12. The computer program product of claim 10, wherein the GUI screens are aggregated screenshots of the application under development that is evoked by the application developer computing system.

13. The computer program product of claim 10, wherein the GUI screens are aggregated from an executable file of the application under development.

14. The computer program product of claim 10, wherein the GUI screens are aggregated from mockup images of the application under development.

15. The computer program product of claim 10, wherein the GUI screens are aggregated from storyboard images of the application under development.

16. The computer program product of claim 10, wherein the program instructions further cause the speechability service computing system to:

determine the GUI screens that share a same GUI object.

17. The computer program product of claim 10, wherein the program instructions that cause the speechability service computing system to assign the speechability score, further cause the speechability service computing system to:

determine a text GUI object weight value associated with the application class, determine an image GUI object weight value associated with the application class, determine an audio GUI object weight value associated with the application class, and determine a video GUI object weight value associated with the application class.

18. The computer program product of claim 17, wherein the program instructions that cause the speechability service computing system to assign the speechability score, further cause the speechability service computing system to:

combine the quantity of text GUI objects within each GUI screen with the text GUI object weight value, combine the quantity of image GUI objects within each GUI screen with the image GUI object weight value, combine the quantity of audio GUI objects within each GUI screen with the audio GUI object weight value, and combine the quantity of video GUI objects within each GUI screen with the video GUI object weight value.

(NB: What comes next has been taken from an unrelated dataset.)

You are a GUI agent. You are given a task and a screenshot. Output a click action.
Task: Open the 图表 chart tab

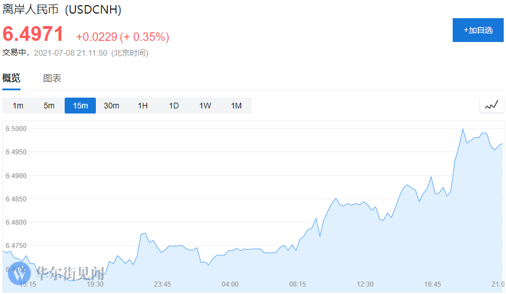pos(52,78)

19. An speechability service computing system comprising:

a processor and a memory communicatively coupled to the processor, wherein the memory is encoded with instructions that, when executed by the processor, cause the processor to:

receive application data of an application that is under development from an application developer computing system; determine an application class of the application from the application data;

aggregate static images of a graphical user interface of the application (GUI screens) that are contained within the application data; analyze each GUI screen to determine a quantity of text GUI objects within each GUI screen, a quantity of image GUI objects within each GUI screen, a quantity of audio GUI objects within each GUI screen, and a quantity of video GUI objects within each GUI screen; assign a speechability score to each GUI screen based upon the quantity of text GUI objects within each GUI screen, the quantity of image GUI objects within each GUI screen, the quantity of audio GUI objects within each GUI screen, and the quantity of video GUI objects within each GUI screen; generate a list of GUI screens ranked by the speechability score of each GUI screen; identify a speechability threshold that is associated with the application class; create an output data structure comprising the ranked list of GUI screens and a positive indication of first GUI screens that have a speechability score above the speechability threshold to designate the first GUI screens benefit from a voice user interface (VUI); and send the output data structure with the application developer computing system.

20. The speechability service computing system of claim 19, wherein the output data structure further includes an indication of second GUI screens that have a speechability score below the speechability threshold to designate the second GUI screens do not benefit from a VUI.